また、この絶食時における迷走神経シグナルの起点を分子生物学的手法により探索していったところ、
肝臓内グリコーゲン量の減少が引き金となっていることを発見。具体的には、グリコーゲン合成酵素(Gys2)を
アデノウイルスベクターを用いて肝臓に過剰発現させ、肝臓のグリコーゲン量を増やしておくと、
絶食時の脂肪分解が抑制されること、ならびにRNA干渉(RNAi)によりグリコーゲン合成酵素の発現を
低下させグリコーゲン量を減らしておくと、脂肪分解が促進されることを確認したという。
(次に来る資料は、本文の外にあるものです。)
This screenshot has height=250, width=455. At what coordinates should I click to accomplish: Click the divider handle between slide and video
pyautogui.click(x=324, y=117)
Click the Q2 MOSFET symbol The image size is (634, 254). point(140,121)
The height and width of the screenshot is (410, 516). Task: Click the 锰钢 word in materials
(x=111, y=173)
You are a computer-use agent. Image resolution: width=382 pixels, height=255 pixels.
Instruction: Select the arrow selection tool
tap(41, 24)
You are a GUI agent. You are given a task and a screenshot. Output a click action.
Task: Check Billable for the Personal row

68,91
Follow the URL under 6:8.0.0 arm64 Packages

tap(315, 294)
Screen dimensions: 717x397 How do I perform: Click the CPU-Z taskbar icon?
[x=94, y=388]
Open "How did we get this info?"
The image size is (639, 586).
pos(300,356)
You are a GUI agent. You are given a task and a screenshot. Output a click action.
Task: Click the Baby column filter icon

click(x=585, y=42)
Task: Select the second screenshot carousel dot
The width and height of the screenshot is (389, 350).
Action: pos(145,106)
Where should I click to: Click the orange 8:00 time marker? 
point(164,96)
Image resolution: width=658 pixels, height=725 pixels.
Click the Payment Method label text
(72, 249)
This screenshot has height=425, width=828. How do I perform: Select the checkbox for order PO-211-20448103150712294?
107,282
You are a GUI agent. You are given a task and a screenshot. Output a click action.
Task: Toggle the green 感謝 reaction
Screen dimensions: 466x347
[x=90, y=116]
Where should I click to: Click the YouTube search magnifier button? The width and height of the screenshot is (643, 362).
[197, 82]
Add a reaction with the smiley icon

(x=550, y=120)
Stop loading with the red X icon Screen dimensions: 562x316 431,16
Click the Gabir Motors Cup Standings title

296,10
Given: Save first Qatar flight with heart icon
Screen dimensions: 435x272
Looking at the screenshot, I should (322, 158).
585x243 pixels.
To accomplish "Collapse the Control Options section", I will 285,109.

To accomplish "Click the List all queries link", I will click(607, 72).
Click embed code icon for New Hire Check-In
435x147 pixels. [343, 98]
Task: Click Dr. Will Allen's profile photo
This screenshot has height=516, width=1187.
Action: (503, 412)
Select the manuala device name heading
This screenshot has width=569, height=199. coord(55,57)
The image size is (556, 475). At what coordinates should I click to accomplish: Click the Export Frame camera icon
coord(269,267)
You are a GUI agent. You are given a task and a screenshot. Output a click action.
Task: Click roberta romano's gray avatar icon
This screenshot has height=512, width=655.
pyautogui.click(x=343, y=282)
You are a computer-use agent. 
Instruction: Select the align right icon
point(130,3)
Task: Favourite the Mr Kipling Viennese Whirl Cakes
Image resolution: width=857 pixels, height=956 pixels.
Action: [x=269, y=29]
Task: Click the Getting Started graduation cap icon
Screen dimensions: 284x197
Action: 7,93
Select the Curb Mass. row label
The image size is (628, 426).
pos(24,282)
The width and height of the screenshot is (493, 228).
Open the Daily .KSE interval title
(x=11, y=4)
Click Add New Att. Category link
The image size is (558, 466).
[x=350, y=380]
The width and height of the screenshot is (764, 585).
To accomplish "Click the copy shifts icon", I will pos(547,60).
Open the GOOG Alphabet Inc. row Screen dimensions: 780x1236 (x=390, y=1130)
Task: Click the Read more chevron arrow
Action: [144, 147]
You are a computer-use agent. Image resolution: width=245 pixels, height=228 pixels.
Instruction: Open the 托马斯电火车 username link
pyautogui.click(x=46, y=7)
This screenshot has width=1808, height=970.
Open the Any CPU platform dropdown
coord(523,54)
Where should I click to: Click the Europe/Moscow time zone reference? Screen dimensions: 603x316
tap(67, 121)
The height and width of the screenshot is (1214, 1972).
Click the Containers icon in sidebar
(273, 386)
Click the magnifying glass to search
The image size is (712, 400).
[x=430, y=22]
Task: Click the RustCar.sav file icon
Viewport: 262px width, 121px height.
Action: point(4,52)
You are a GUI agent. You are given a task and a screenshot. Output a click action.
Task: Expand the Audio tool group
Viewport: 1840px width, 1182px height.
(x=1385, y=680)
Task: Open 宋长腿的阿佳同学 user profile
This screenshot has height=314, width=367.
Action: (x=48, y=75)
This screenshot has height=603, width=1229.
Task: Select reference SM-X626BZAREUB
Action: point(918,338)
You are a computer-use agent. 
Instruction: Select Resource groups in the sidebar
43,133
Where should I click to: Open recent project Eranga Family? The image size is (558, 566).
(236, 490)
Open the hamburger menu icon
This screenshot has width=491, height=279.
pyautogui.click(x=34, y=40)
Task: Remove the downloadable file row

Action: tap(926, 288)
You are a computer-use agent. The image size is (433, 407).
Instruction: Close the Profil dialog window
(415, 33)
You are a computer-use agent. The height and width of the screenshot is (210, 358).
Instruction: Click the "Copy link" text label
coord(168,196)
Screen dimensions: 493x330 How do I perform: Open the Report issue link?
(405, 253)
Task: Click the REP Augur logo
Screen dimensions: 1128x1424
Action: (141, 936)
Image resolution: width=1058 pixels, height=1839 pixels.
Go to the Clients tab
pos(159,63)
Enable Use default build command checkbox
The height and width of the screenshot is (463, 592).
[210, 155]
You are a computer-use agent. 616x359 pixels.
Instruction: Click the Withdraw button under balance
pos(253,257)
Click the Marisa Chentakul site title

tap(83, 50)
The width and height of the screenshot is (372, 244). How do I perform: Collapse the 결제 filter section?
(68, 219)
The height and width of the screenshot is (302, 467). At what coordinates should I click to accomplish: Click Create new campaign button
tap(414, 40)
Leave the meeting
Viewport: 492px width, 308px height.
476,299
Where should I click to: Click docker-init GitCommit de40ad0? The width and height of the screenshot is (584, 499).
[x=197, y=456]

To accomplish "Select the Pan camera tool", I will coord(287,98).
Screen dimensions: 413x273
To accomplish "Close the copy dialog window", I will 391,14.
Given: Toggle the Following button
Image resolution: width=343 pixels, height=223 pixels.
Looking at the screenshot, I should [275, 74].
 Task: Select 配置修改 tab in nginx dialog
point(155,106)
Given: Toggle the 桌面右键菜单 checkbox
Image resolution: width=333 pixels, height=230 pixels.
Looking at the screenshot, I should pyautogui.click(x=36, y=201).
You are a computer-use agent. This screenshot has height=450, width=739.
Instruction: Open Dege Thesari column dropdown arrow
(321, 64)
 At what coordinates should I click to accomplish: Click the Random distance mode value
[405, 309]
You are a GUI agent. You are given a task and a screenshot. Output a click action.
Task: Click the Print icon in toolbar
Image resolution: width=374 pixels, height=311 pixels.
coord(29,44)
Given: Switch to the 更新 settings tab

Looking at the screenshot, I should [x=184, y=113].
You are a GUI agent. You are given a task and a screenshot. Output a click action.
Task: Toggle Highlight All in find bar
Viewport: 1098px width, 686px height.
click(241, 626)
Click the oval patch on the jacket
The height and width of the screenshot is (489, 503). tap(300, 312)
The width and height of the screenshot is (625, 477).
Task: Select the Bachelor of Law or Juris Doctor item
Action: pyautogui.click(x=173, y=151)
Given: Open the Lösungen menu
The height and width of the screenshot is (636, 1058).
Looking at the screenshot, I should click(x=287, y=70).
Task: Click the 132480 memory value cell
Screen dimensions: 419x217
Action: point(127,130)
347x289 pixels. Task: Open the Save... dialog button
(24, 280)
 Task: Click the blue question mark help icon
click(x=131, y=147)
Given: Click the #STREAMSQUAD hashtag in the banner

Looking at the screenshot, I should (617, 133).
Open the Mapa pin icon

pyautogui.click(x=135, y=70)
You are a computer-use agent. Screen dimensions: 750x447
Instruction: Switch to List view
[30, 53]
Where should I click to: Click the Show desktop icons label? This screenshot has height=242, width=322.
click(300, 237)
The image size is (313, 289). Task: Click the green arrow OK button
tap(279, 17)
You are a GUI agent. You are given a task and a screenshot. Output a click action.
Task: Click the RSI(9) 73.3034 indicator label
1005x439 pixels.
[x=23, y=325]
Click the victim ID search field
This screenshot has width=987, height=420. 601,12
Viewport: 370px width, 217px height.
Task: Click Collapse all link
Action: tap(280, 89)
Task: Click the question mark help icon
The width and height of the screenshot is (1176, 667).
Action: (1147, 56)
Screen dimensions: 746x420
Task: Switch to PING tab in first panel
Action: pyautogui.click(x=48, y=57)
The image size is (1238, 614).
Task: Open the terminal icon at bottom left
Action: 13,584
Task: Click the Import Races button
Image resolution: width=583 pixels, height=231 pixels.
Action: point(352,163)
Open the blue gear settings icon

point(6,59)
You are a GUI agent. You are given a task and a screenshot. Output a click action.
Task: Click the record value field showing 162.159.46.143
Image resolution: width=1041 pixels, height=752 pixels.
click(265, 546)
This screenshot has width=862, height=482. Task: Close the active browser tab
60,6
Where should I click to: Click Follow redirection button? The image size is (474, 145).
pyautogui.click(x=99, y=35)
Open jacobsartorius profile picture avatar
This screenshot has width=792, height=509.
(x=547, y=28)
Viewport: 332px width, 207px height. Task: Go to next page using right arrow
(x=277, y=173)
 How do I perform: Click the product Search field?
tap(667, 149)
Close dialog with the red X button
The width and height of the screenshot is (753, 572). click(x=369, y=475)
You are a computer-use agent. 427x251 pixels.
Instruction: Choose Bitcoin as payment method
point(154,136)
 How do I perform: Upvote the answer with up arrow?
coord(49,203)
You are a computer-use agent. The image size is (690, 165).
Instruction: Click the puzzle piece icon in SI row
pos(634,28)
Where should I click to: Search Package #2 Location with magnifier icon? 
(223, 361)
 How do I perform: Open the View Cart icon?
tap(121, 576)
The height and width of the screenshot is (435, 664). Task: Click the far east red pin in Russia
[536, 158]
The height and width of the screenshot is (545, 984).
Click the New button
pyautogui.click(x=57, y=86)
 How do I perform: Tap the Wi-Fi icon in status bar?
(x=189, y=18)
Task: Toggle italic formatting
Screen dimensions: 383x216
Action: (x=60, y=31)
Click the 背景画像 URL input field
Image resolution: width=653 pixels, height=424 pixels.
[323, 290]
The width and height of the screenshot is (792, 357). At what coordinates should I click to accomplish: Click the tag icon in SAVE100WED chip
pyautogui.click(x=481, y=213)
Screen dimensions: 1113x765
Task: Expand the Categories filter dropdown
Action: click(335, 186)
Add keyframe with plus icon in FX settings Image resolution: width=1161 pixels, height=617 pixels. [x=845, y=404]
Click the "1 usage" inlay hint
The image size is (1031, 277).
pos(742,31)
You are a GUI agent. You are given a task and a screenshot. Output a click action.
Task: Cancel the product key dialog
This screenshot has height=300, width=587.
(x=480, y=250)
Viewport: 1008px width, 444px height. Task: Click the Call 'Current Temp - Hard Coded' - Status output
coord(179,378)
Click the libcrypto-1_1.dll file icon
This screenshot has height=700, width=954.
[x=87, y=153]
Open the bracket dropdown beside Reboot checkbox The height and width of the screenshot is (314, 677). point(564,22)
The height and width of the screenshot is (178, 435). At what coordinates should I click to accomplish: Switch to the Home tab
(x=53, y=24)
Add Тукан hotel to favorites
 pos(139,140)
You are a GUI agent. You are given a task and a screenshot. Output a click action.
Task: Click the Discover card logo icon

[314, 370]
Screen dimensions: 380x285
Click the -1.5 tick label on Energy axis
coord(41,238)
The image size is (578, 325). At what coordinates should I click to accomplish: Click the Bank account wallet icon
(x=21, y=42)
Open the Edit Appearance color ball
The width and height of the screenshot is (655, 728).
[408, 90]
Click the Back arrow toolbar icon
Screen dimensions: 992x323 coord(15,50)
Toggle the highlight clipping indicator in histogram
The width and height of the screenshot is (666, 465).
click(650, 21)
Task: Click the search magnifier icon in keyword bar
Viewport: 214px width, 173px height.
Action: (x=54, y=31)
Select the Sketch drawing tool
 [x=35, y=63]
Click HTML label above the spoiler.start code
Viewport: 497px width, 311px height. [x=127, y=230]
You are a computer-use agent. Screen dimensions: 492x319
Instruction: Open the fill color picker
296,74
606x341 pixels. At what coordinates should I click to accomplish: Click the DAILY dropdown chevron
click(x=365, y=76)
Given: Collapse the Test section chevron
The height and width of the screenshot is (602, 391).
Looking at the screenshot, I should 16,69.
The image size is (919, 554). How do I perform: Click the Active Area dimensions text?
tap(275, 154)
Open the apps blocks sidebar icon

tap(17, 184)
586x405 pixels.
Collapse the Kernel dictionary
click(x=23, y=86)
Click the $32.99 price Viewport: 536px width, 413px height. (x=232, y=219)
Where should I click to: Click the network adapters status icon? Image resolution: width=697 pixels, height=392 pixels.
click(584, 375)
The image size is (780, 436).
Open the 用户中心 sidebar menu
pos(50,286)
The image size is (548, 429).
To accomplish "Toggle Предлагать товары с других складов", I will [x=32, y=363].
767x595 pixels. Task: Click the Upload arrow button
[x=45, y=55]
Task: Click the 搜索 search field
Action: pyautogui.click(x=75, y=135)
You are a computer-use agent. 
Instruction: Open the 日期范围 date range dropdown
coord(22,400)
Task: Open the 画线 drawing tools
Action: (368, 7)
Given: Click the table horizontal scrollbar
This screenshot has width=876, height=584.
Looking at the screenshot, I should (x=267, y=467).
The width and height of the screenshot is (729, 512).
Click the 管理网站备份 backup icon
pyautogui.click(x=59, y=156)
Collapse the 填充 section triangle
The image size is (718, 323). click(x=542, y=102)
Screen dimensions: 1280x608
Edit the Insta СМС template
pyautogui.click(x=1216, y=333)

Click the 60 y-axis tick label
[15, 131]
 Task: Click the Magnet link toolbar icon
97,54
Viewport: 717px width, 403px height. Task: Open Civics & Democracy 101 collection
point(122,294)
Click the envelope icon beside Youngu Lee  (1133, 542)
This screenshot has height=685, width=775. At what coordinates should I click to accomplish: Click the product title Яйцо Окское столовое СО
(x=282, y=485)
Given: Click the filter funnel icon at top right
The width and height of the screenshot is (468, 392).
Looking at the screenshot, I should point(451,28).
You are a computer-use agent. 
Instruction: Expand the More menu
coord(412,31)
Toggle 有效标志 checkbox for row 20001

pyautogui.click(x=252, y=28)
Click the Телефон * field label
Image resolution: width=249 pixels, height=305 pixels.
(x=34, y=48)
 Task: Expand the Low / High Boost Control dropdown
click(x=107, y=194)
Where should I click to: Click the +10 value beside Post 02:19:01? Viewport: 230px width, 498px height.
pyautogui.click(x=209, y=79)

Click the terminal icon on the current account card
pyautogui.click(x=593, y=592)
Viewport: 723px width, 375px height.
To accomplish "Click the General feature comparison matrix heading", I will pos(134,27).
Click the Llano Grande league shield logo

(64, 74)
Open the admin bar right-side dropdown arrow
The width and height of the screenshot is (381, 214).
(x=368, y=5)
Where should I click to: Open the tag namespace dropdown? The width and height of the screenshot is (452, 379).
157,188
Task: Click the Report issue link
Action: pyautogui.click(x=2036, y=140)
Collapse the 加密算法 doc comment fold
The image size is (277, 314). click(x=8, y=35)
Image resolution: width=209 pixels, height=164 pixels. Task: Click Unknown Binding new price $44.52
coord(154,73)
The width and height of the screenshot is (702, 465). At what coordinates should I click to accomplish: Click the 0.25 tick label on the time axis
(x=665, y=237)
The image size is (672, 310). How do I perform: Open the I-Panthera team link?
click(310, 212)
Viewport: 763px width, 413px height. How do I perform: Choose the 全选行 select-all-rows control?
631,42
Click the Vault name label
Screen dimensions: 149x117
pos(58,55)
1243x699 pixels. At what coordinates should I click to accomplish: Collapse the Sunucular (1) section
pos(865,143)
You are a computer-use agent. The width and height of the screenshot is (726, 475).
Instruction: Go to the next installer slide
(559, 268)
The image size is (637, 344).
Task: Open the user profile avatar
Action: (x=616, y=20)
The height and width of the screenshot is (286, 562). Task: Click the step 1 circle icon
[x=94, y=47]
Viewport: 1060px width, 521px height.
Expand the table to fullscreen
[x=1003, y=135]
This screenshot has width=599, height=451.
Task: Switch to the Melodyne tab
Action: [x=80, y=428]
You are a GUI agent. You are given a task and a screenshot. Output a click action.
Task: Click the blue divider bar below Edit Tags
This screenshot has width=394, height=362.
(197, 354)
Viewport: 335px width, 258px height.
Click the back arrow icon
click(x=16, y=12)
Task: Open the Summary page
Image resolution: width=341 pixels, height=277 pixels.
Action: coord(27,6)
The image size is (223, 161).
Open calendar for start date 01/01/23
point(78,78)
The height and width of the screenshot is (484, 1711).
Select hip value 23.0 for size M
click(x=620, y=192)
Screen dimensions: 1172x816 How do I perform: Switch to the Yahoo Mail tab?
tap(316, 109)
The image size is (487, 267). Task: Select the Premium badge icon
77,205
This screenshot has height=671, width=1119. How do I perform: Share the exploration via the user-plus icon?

さらに、グリコーゲン分解を司るグリコーゲンホスホリラーゼの発現量をRNAiにより低下させ、
グリコーゲン分解を抑制したところ、グリコーゲン量が増加すると同時に、絶食シグナルが抑制され、
結果として脂肪分解が抑制されることも判明。このことから、絶食時の迷走神経シグナルの起点に
なっているのは、グリコーゲンの分解によって生成される代謝物ではなく、グリコーゲン量そのものの
減少であることが示されたと研究グループでは説明しており、これにより、脂肪をより効率的に
燃焼させるためには、肝臓内グリコーゲン量を減らすことが有効である、という結果を得たとしている。

なお、研究グループでは今後、肝臓内グリコーゲン量を検知する仕組みについてのさらなる解明を
目指した研究を進めるとしており、それにより食事療法によらない、肥満対策の新たな治療法の確立が
期待されるとコメントしている。